La fiscal Jeaneth Canelo indicó que le hizo ver al juez el hecho de que el juicio para J.A.M. inició el 17 de octubre y que el término estipulado se vencerá el 17 de abril, pero éste explicó que cuando hay un motivo de fuerza mayor que obliga a la autoridad judicial a reprogramar la vista los términos no corren. En el presente caso se consideró como fuerza mayor la falta de quórum.
Para conocer más detalles sobre las fechas visitamos los juzgados de Tipitapa, pero el vigilante no dejó pasar al equipo de EL NUEVO DIARIO, alegando que el juicio había sido reprogramado.
¿Será absuelto?
El temor de la madre de los niños presuntamente violados y abusados, de iniciales V.D., es que su ex compañero de vida sea absuelto de su responsabilidad por vencimiento de término.
El acusado actualmente se encuentra bajo medidas alternas a la prisión.
La fiscal Jeaneth Canelo explicó que el día de la audiencia especial (29 de enero de este año), el juez de Juicio subsanó el error del juez de Audiencias, quien había remitido al acusado a juicio, pero sólo por abusos deshonestos en perjuicio de una niña de ocho años, de tal forma que el auto de remisión incluye ahora el delito de violación en perjuicio de dos niños de seis y ocho años respectivamente.

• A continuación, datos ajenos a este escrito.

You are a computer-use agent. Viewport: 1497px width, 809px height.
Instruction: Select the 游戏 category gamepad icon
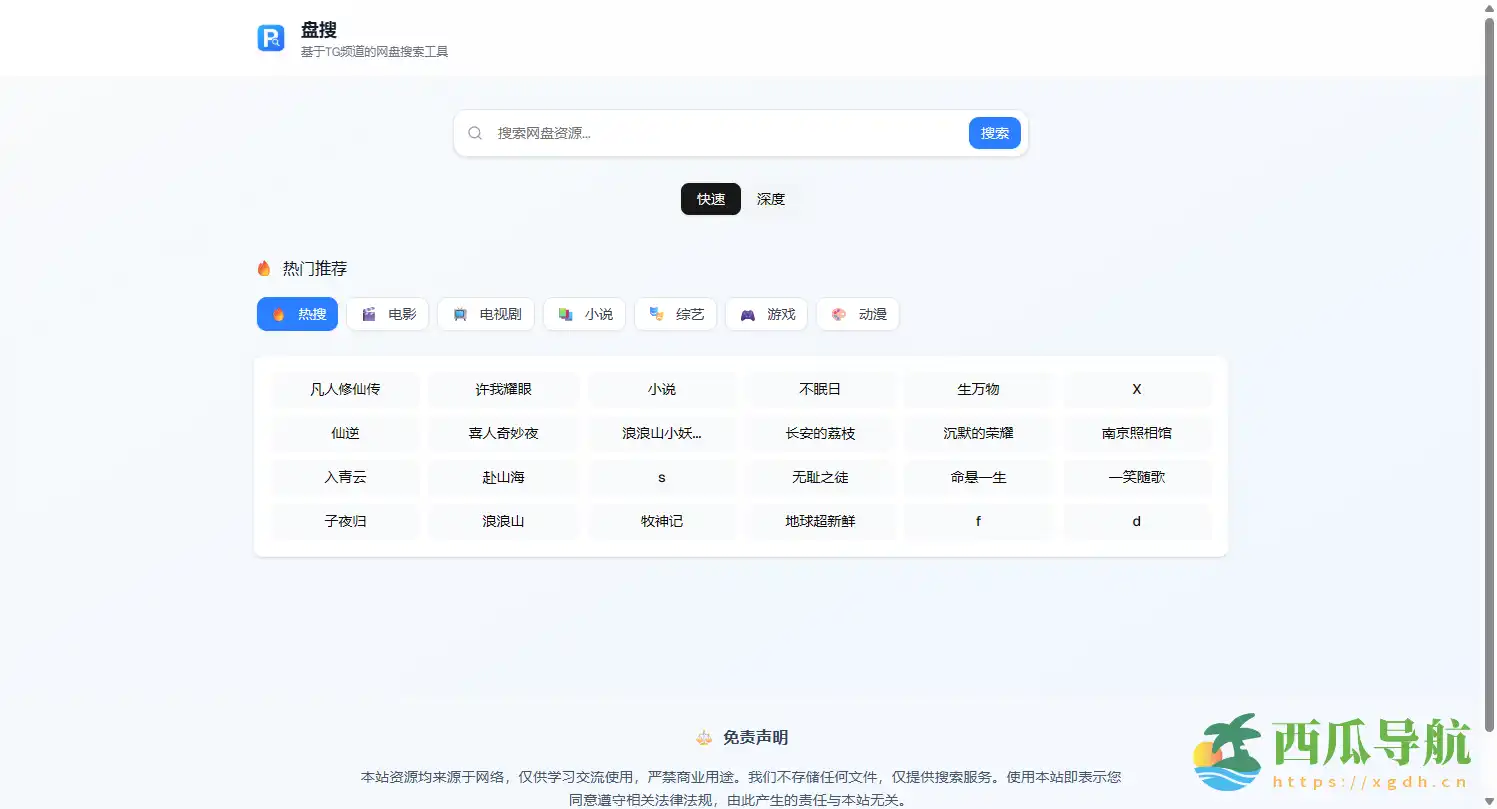point(748,314)
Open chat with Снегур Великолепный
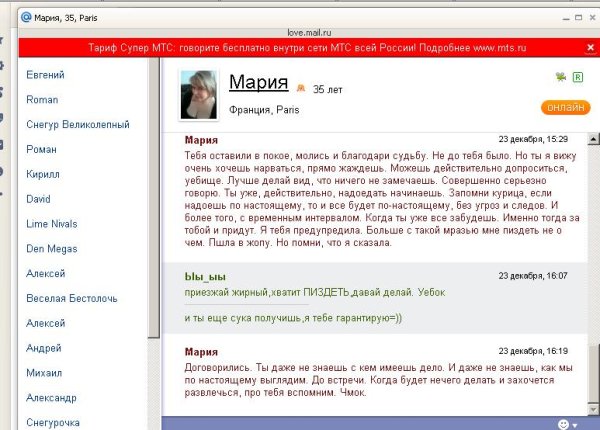This screenshot has height=430, width=600. pos(76,124)
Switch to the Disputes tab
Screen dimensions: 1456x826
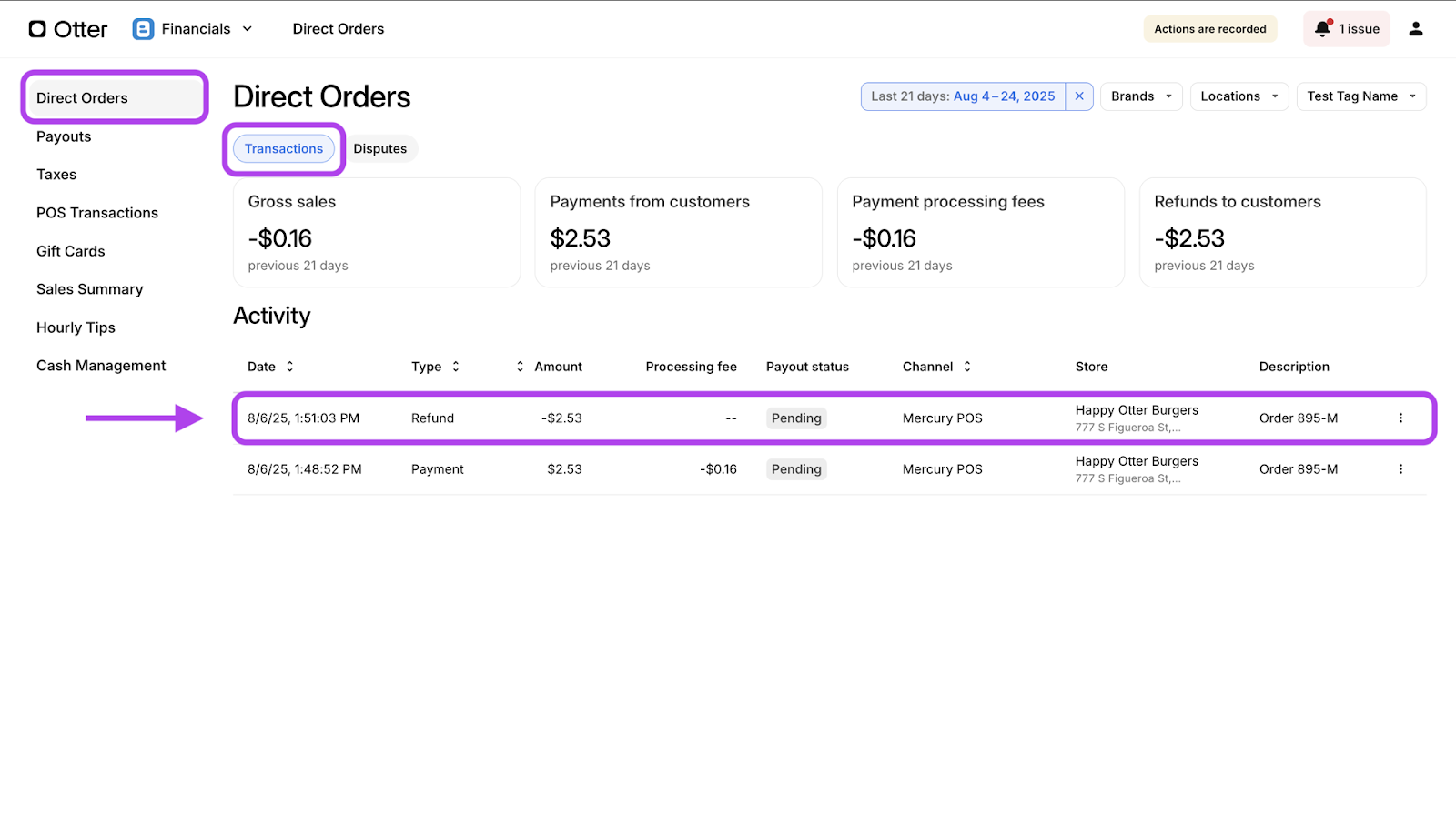click(380, 149)
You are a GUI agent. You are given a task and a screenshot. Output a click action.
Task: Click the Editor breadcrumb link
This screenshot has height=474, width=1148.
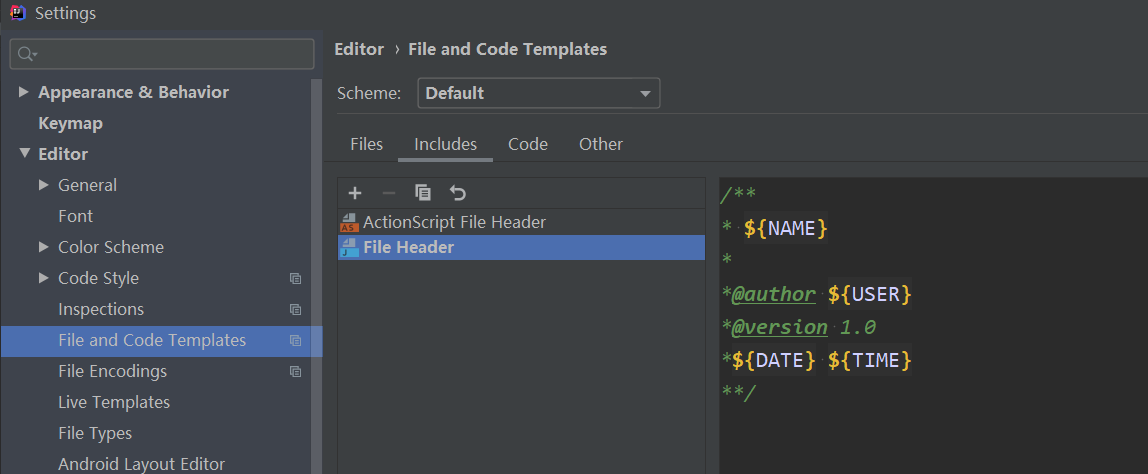[x=359, y=49]
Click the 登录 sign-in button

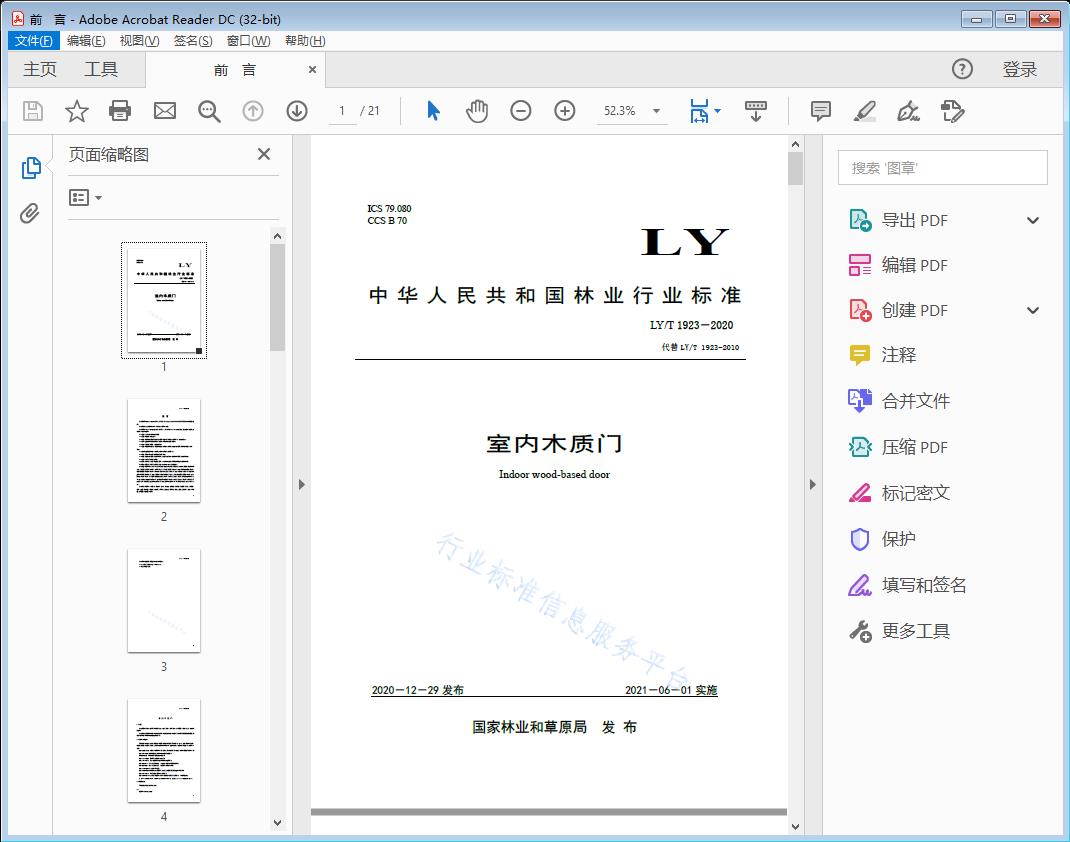coord(1019,69)
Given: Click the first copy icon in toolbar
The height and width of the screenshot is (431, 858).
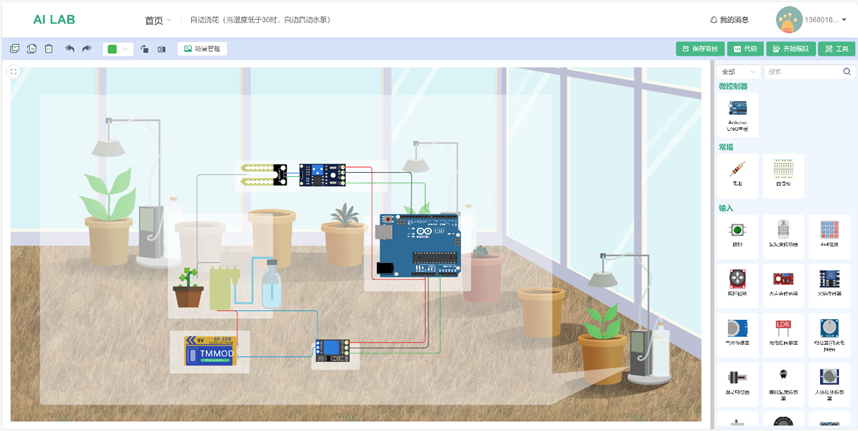Looking at the screenshot, I should 14,49.
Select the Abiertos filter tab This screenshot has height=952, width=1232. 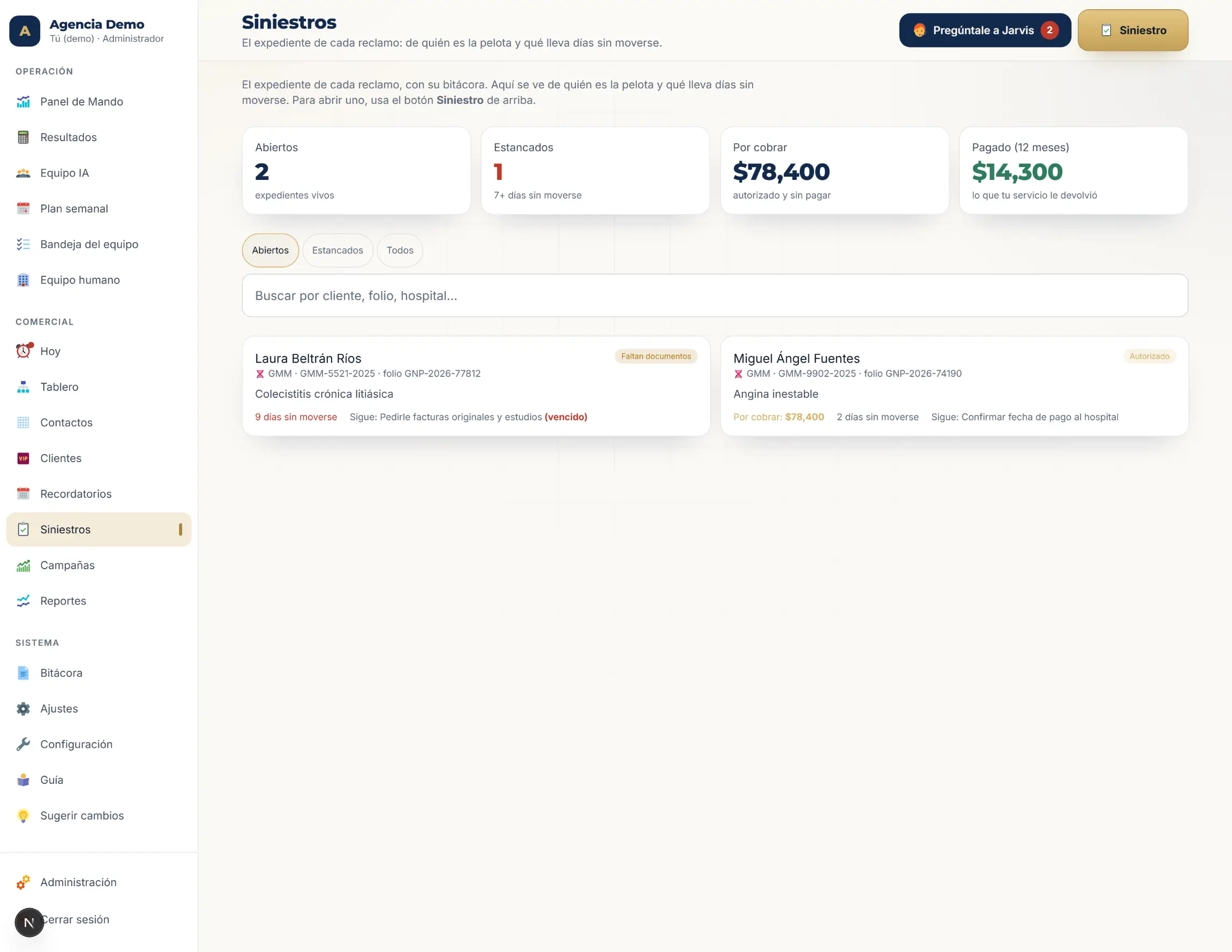tap(270, 251)
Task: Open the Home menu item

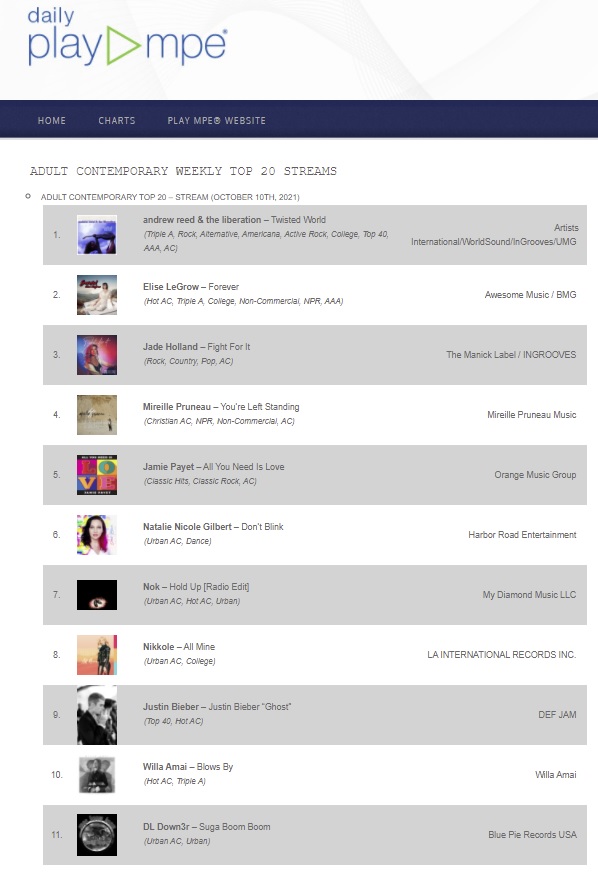Action: [x=52, y=120]
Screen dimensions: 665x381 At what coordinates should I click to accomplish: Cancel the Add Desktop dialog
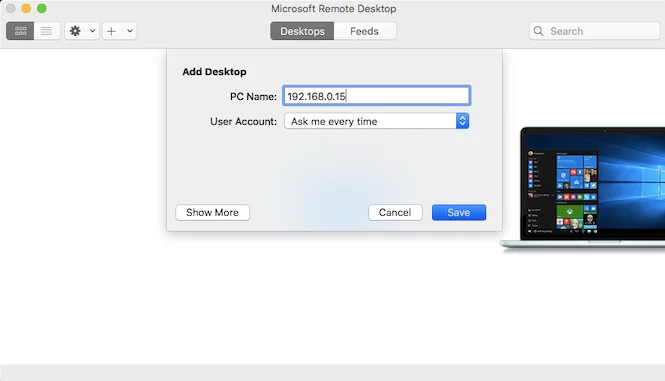coord(395,213)
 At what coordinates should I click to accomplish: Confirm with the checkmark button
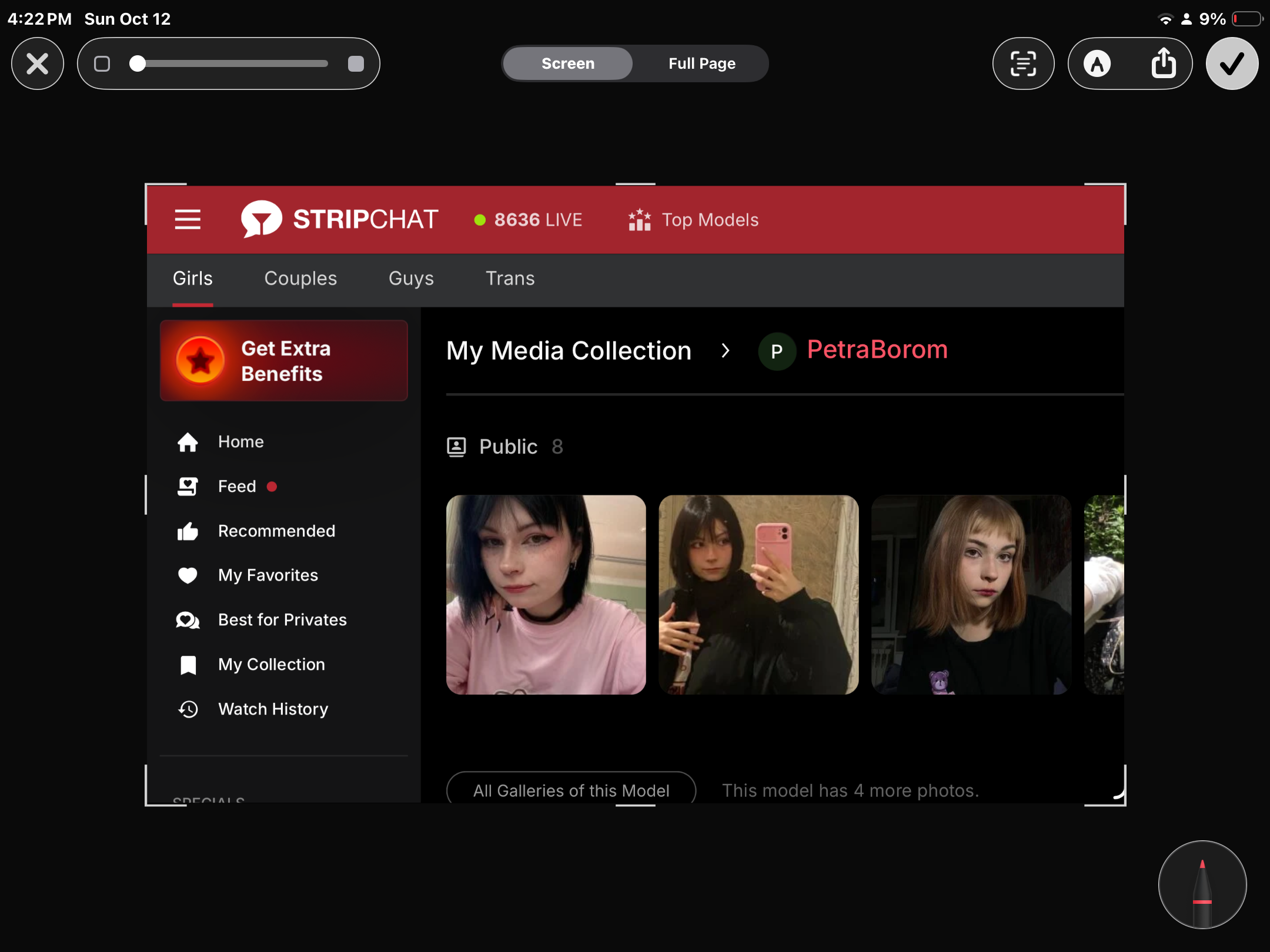[x=1232, y=63]
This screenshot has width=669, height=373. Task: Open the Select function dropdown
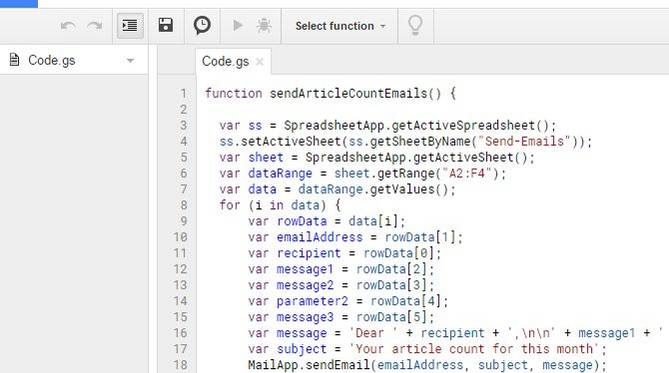[340, 26]
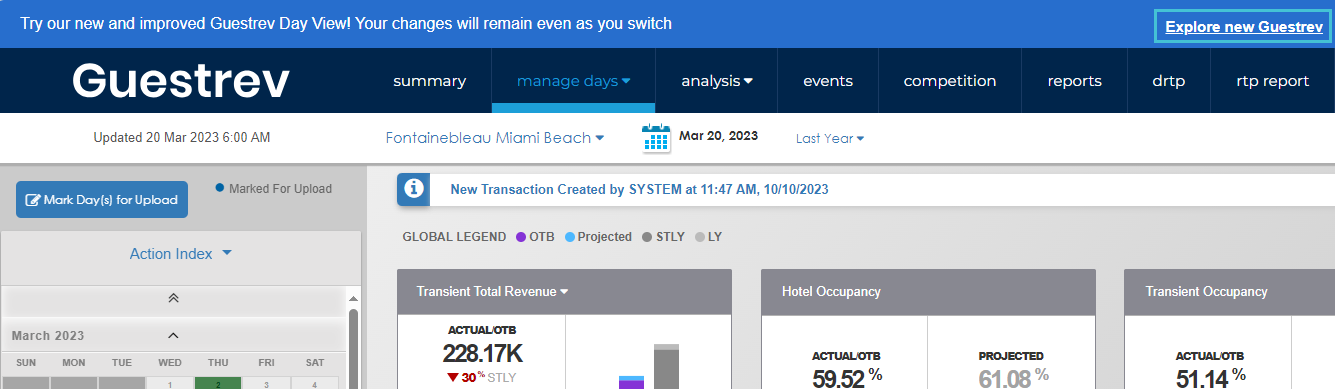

También ampliaron las pruebas para llevar a juicio la valoración sicológica que la forense María Elena Espinoza le hizo al menor de cinco años, quien sufre lesión sicológica grave, producto de haber sido sometido a abuso sexual contra natura, dado que el forense Francisco Soza encontró laceraciones de vieja data por acceso carnal.
El otro niño de ocho años, según los forenses, también tiene lesiones sicológicas y además cicatrices en el esfínter anal, donde los pliegues quedaron totalmente borrados por el abuso sexual, a tal punto que el niño se defeca porque la estructura anal adquirió forma de embudo.
La niña de ocho años, si bien tiene el himen íntegro, según el dictamen suscrito por la forense Norma Salgado, tenía una ligera dilatación con excoriaciones en el borde libre de dicha membrana, empero sufre trastorno de ansiedad, del cual tardará en recuperarse.
Los especialistas que valoraron a los niños ordenaron a las autoridades que les brindaran protección, por las amenazas que estos habrían recibido de su padrastro. También recomendaron darles a los tres menores atención sicológica.